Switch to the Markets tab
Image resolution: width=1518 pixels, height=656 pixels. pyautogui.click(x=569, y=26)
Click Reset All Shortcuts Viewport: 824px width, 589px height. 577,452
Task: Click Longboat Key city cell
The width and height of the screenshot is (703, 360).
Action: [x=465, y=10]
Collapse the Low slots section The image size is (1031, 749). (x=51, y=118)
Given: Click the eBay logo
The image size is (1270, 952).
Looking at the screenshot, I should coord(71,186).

+--

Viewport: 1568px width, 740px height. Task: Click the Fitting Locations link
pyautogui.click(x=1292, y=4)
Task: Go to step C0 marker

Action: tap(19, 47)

+--

[Task to carry out] Above are some records; copy exactly the lines from the one with "Click Reset All" through the one with "Given: Click the eBay logo", both included, and no others.

[Response area]
Click Reset All Shortcuts Viewport: 824px width, 589px height. 577,452
Task: Click Longboat Key city cell
The width and height of the screenshot is (703, 360).
Action: [x=465, y=10]
Collapse the Low slots section The image size is (1031, 749). (x=51, y=118)
Given: Click the eBay logo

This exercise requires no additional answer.